Um den Kodesch haKodaschim zu betreten, braucht man keine goldenen Gewänder, keinen Schmuck oder besondere Farben. Der Kodesch haKodaschim erfordert reine, weiße Gewänder, ein reines und geläutertes Herz und einen reinen und geläuterten Kopf. Jeder Jude besitzt dies nach dem Untertauchen [in einer Mikwe] am Vortag von Jom Kippur, einem Untertauchen, bei dem das abgewaschen wird, was weder gut noch angemessen ist.19

XVIII. Der Kohen Gadol sprach, nachdem er in den goldenen und weißen Gewändern gedient hatte, ein kurzes Gebet.20 In seinen wenigen Worten betete er um ein gutes Jahr – auch im physischen Sinne – für sich, seinen Stamm und für ganz Israel in aller Welt. So ist es auch bei jedem Juden: Seine Awoda im Kodesch haKodaschim in sich selbst wird – mit ein paar wenigen Worten in bestimmten Momenten – Glück für alle Tage des ganzen Jahres hervorbringen.

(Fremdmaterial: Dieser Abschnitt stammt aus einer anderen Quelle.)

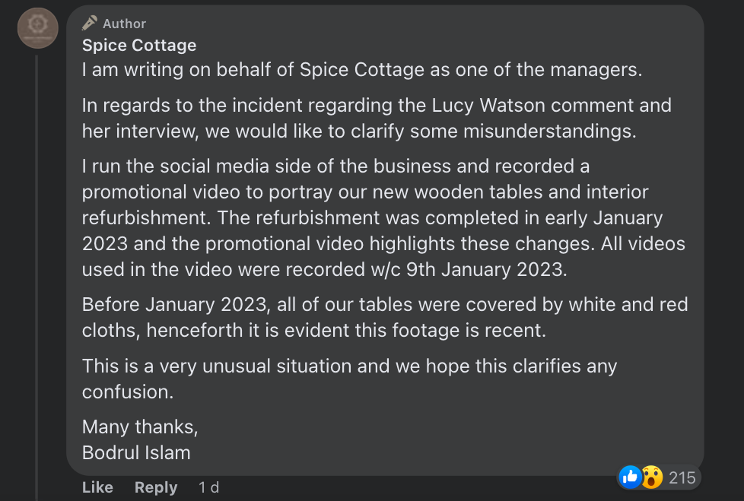Open the Spice Cottage profile avatar
The height and width of the screenshot is (501, 744).
(38, 28)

Das Gebet des Kohen Gadol geschah im Namen aller Juden. So ist es auch mit dem Gebet eines jeden Juden an Jom Kippur. „Israeliten bürgen füreinander.“21 Wenn man also im weißen Gewand, mit reinem Herzen und guten Absichten erscheint, bewirkt man ein gutes und süßes Jahr, materiell und geistig, nicht nur für sich und seine Familie, sondern für ganz Israel.